A seven-name list now frames Congo-Brazzaville’s presidential contest, set for mid-March, after the country’s highest court closed the door on every other applicant.
Seven Names Cleared for the March Ballot
On 20 February 2026, the president of the Constitutional Court, Auguste Iloki, read out the definitive list of contenders authorised to stand in the presidential election. The poll is scheduled to run from 12 to 15 March across the Republic of the Congo.
The decision narrows a wider pool of hopefuls to a final seven. It blends established party figures with independents, giving the race a recognisable shape weeks before voters are due at the polls in Brazzaville, Pointe-Noire and the departments.
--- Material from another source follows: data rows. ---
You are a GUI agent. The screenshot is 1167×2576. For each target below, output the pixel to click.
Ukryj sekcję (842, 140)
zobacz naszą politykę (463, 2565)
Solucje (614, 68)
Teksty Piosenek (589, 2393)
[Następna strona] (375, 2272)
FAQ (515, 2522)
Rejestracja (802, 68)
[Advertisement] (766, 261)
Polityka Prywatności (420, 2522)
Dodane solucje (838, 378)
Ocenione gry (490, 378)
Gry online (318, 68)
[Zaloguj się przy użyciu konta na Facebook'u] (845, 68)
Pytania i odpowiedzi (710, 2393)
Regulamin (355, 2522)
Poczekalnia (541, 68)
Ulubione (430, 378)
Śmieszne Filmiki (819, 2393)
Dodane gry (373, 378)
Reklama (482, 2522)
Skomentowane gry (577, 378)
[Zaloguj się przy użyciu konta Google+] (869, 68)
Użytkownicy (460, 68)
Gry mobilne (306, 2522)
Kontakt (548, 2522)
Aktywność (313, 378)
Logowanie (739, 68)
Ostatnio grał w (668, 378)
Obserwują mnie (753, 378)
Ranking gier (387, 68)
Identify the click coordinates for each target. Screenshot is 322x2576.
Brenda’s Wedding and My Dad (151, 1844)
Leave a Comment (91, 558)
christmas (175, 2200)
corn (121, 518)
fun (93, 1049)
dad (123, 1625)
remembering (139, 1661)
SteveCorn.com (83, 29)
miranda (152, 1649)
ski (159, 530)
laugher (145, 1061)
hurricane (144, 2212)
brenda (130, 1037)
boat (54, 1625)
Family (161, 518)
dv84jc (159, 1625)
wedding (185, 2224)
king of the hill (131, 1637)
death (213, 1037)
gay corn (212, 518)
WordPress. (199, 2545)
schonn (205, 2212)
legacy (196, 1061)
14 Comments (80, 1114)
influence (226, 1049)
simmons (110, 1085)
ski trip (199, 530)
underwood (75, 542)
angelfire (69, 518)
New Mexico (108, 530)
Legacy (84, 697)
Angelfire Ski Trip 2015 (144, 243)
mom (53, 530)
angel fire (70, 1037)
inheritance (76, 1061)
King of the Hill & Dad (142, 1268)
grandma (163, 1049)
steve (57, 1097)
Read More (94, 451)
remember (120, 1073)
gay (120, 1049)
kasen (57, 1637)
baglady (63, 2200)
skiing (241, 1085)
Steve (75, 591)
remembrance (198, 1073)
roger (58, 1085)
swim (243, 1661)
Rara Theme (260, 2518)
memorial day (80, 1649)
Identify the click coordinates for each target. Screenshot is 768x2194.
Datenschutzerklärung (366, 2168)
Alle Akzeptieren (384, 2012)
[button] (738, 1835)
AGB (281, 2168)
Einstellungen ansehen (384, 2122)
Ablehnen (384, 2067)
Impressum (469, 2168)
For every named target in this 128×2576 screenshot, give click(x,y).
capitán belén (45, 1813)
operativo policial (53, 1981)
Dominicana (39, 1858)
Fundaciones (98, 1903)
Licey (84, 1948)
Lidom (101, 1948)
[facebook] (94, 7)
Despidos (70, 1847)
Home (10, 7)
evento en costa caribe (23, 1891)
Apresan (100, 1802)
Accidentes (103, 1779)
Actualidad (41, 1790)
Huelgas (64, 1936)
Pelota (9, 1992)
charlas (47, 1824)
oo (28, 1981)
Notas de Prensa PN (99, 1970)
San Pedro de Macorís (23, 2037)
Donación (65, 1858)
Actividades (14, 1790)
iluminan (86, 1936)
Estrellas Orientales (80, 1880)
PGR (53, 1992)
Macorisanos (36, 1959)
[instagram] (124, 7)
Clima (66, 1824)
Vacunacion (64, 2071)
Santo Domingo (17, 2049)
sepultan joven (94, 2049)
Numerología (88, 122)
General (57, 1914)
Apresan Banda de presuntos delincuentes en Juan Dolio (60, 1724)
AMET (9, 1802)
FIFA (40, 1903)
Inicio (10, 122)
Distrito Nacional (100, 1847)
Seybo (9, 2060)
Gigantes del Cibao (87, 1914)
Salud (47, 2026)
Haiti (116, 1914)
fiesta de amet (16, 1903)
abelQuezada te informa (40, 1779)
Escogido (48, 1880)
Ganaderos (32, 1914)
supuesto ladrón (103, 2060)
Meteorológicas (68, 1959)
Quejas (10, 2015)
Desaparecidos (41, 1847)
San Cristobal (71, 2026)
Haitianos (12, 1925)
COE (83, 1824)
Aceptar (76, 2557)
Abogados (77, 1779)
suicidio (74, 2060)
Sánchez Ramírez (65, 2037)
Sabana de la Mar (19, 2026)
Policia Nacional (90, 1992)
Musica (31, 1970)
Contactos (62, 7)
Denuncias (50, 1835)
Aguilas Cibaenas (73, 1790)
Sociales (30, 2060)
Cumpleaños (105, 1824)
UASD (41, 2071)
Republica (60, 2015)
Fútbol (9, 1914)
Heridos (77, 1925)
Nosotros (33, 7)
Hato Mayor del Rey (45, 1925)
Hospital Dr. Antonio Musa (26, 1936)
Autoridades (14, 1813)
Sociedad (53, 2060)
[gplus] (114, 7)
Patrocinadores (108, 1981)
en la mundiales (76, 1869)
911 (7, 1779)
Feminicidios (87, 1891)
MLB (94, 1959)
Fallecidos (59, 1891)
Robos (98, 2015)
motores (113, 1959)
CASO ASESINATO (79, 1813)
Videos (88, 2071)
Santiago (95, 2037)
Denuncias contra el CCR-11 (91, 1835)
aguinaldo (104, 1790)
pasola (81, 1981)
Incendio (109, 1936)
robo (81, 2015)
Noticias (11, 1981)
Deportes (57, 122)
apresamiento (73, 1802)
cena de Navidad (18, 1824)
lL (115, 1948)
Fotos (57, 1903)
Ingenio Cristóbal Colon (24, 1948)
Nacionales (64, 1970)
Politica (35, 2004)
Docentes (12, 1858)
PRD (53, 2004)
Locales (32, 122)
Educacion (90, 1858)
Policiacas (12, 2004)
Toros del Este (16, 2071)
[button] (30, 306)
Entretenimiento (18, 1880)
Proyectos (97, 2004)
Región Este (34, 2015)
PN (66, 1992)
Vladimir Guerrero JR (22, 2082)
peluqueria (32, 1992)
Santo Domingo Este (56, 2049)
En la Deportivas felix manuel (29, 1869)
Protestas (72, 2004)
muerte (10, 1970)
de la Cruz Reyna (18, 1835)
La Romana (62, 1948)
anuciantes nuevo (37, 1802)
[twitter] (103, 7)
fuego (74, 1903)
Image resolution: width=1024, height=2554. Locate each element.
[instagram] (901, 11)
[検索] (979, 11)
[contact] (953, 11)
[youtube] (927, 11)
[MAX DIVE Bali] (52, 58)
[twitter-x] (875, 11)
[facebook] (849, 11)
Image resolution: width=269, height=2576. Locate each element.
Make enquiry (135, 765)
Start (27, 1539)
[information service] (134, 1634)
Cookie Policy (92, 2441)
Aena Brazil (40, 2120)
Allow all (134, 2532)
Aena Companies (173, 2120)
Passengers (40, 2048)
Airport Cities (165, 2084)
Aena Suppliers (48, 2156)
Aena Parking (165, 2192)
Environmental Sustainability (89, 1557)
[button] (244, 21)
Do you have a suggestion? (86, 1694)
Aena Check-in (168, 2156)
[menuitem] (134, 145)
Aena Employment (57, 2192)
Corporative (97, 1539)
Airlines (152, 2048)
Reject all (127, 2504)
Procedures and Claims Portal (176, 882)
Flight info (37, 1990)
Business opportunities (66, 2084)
A Field Mixing Incumbency and Outsiders
Heading the approved list is Denis Sassou N’Guesso, standing for the presidential majority. Around him sit candidates drawn from across the partisan map, alongside contenders who carry no party banner at all.
Gavet Elengo Melaine Destin runs for the Mouvement republicain, while Joseph Kignoumbi Kia Mboungou represents La Chaine. Mavoungou Zinga Mabio stands for the Alliance, and Nganguia Engambe Anguios for the Parti pour l’action de la Republique.
Two names complete the slate as independents: Mafoula Uphrem Dave and Manangou Vivien Romain. Their presence signals room, however narrow, for candidacies built outside the formal party structures that dominate national politics.
The Bar Every Applicant Had to Clear
The court applied demanding standards rooted in the electoral law. Iloki spelled out the conditions imposed on anyone seeking the presidency, framing them as the threshold separating a serious bid from a rejected file.
Each applicant had to produce certified birth certificate extracts and medical certificates issued by three sworn doctors. Judicial records were also required, documenting the legal standing of every contender before their dossier could advance.
On top of the paperwork came a financial test: a non-refundable deposit of twenty-five million CFA francs. That sum, returned to no one, sets a material barrier that shapes who can realistically enter the contest.
A Constitutional Filter Before the Vote
The court’s review of the candidacy files works as a preliminary check on the process. By vetting dossiers in advance, the institution positions itself as the gatekeeper of the election’s regularity.
That role rests on Article 176 of the Constitution, which underpins the court’s authority to screen contenders. The provision casts the validation exercise as a safeguard meant to keep the ballot within the bounds of the law.
With the list now fixed, attention turns to the campaign and the two voting days in March. The seven cleared names mark the formal start of a contest whose outcome the court’s announcement does not, on its own, foreshadow.